Income tax in the Netherlands is filed through the Belastingdienst, usually online with a DigiD login. Most residents see a pre-filled return with wages, mortgage interest, and pension data already loaded, though everything still needs to be reviewed against your own records.

Taxes in the Netherlands for foreigners run through the same Belastingdienst system, with residency – not nationality – determining your filing obligations.

Tax snapshot (TY2025, filed in 2026)

Item Detail
Primary form Aangifte inkomstenbelasting (Form P, M, or C)
Tax year January 1 – December 31
Resident deadline May 1 (extension to September 1 on request)
Living abroad / M-form deadline July 1
Residency test Facts and circumstances (home, family, work, registration)
Top Box 1 rate (income tax + national insurance) 49.50%
Box 2 rate 24.5% / 31% (two-tier)
Box 3 rate 36% on deemed return
US filing obligation Form 1040 on worldwide income
Double-tax relief US–Netherlands treaty, FTC (Form 1116), FEIE (Form 2555)

 

Your annual Dutch income tax return is filed under the deadline rules summarized above, and our walkthrough of moving to the Netherlands from the US covers the registration steps that happen before the first return.

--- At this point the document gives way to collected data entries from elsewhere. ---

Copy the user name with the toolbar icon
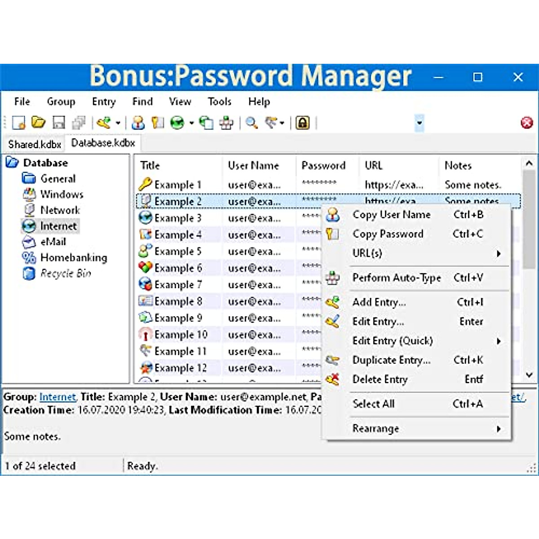 coord(137,123)
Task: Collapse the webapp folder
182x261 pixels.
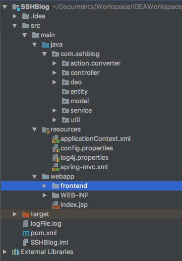Action: coord(34,177)
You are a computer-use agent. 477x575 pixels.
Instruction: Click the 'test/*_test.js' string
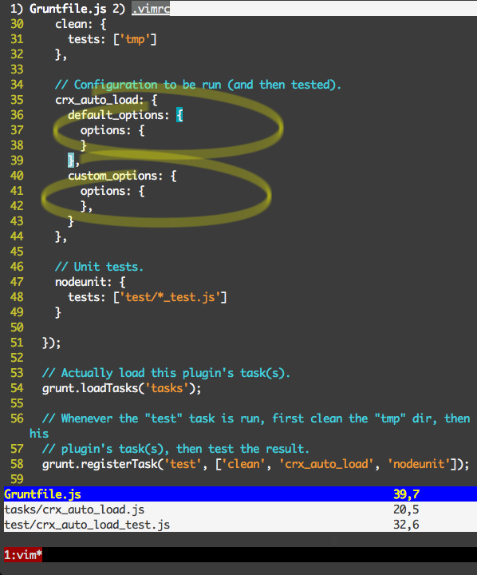[x=170, y=297]
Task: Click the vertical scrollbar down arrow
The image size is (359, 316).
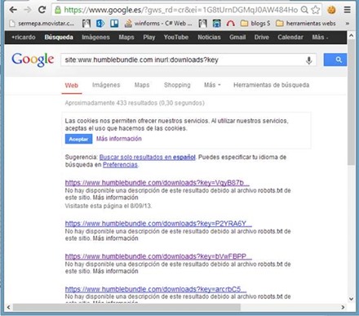Action: pyautogui.click(x=351, y=299)
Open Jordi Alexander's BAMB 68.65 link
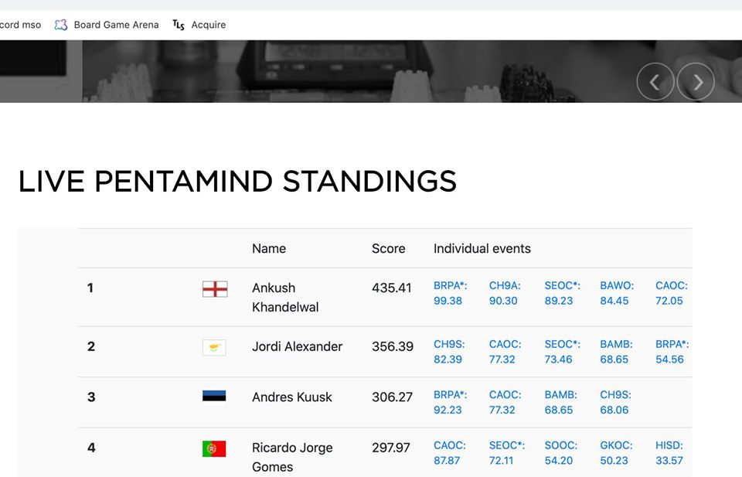 coord(616,352)
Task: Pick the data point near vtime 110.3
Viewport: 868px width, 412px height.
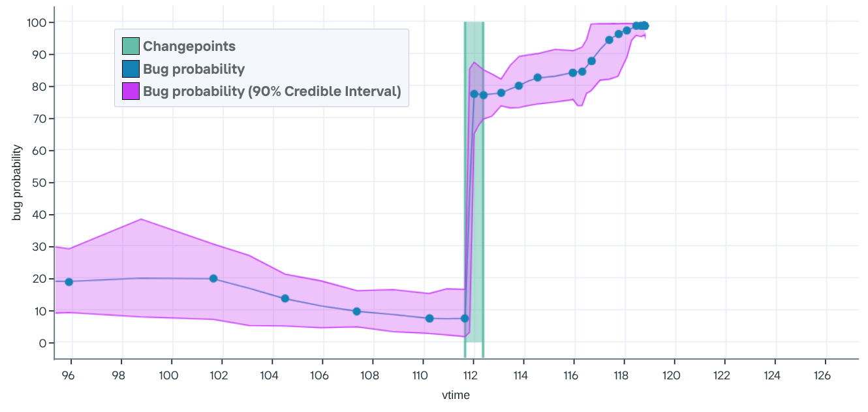Action: click(x=429, y=319)
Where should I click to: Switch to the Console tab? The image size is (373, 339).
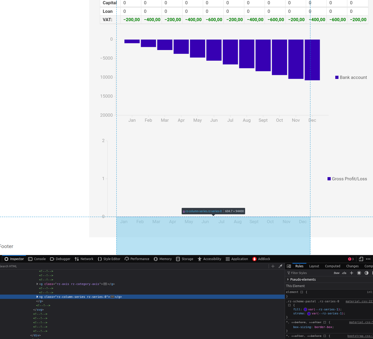[37, 259]
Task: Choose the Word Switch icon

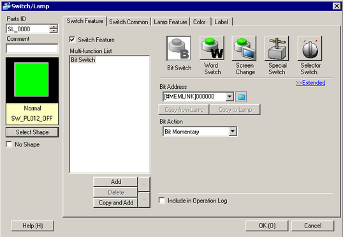Action: click(212, 49)
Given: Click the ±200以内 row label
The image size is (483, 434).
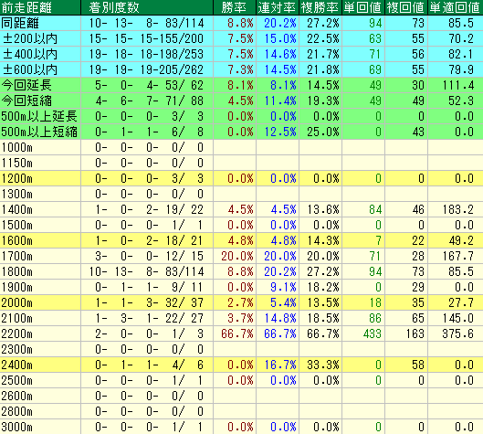Looking at the screenshot, I should (x=30, y=38).
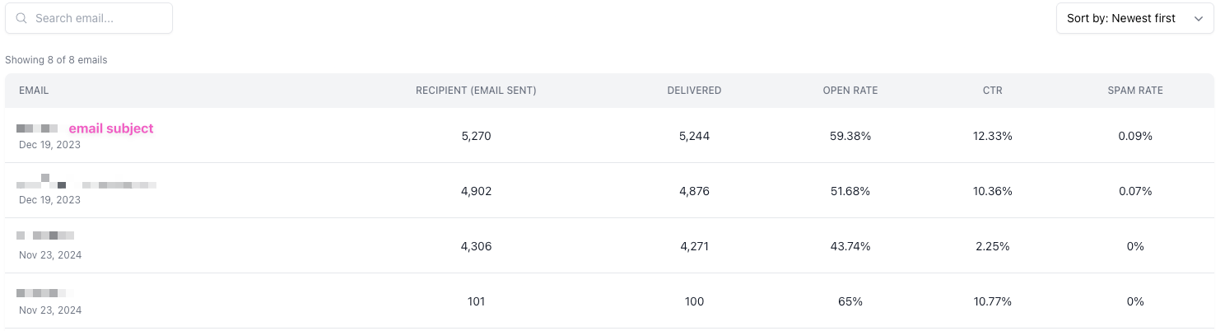Open the email labeled email subject
The image size is (1225, 331).
pyautogui.click(x=110, y=128)
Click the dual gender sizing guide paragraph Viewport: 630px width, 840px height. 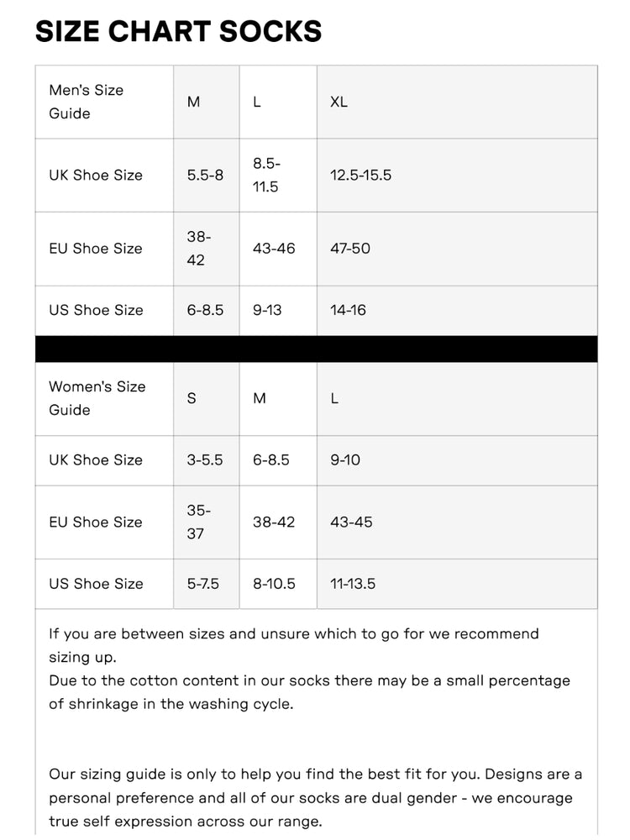(x=316, y=798)
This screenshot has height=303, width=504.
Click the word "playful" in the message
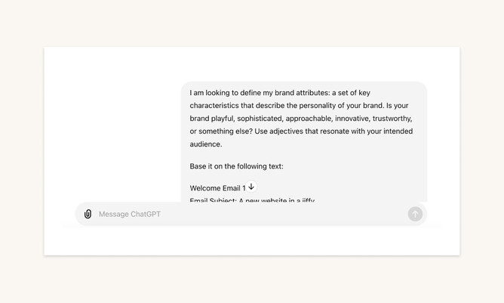click(x=220, y=119)
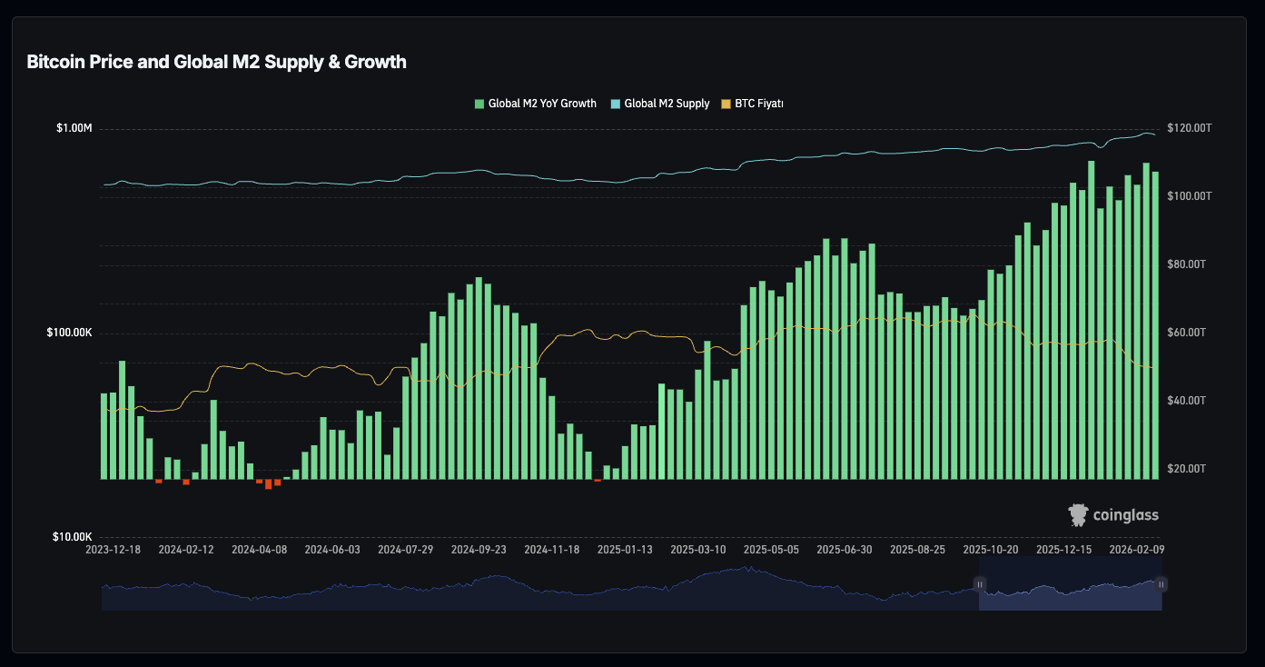Click the 2026-02-09 date axis label
The width and height of the screenshot is (1265, 667).
[1137, 551]
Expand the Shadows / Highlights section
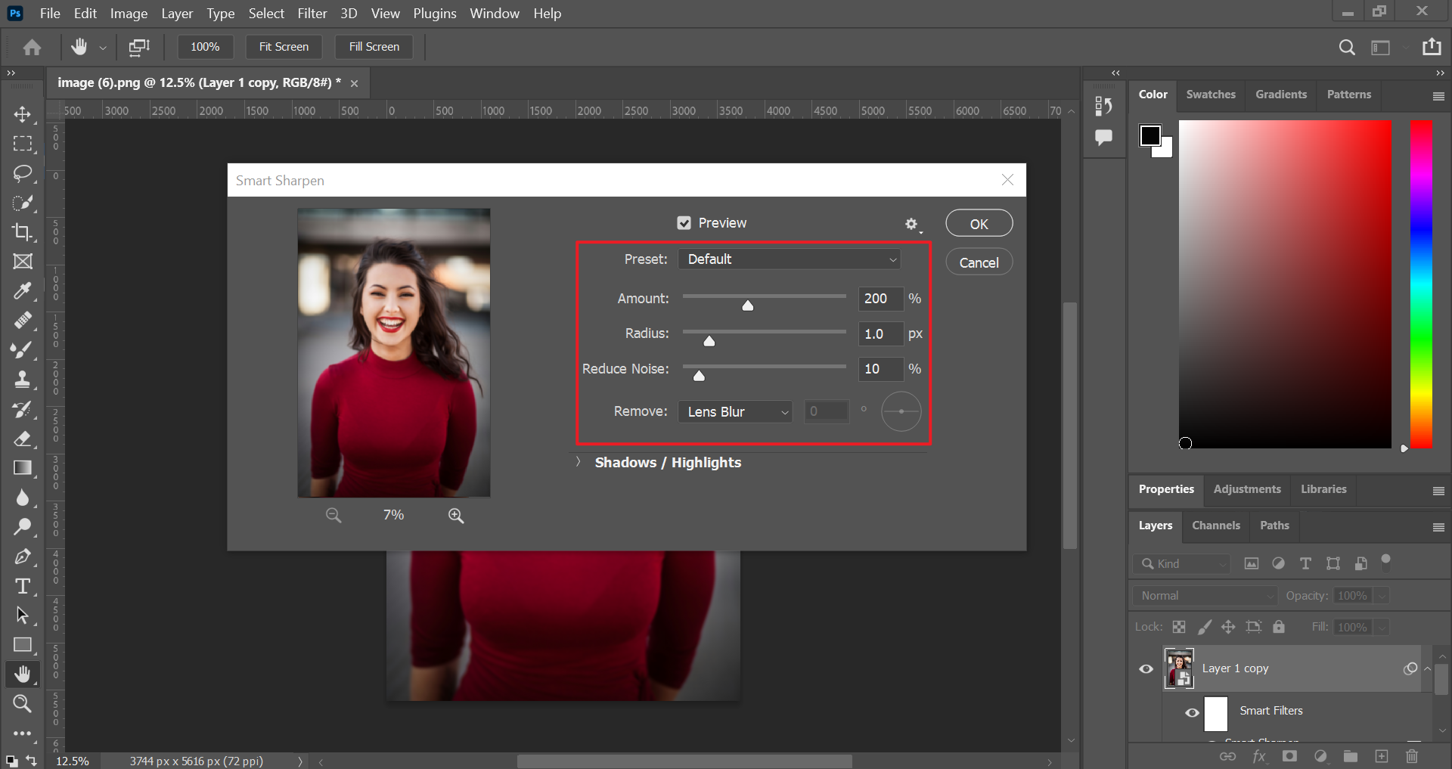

How Dutch tax residency works for Americans

You are a Dutch tax resident when the Netherlands is the center of your personal and economic life. The 183-day shorthand you may have read elsewhere is incomplete – the Belastingdienst looks at a cluster of facts, and you can be treated as a resident from day one if those facts point to the Netherlands.

For taxation in the Netherlands, the tax authority generally weighs a permanent home in the Netherlands (owned or rented), registration with your gemeente and your BSN, where your spouse and children live, where your employment is based, where your bank and financial ties sit, your length of stay, and your stated intent to remain.

This is what shapes the Netherlands' tax for foreigners in practice – two people with identical day-counts can land on different sides of the residency line based on home and family.

TFX client scenario: Jordan, an American on a Dutch employment contract, registered with the Amsterdam gemeente and moved his family in March. By July, he had spent only 120 days in the country, but he was treated as a Dutch resident from his arrival date – home, family, and job all sat in the Netherlands.

If you are treated as a resident in both countries under domestic law, the treaty's tiebreaker rules determine which country treats you as a resident for treaty purposes. Dual-resident treaty positions generally require Form 8833. US citizenship-based taxation rules still apply throughout.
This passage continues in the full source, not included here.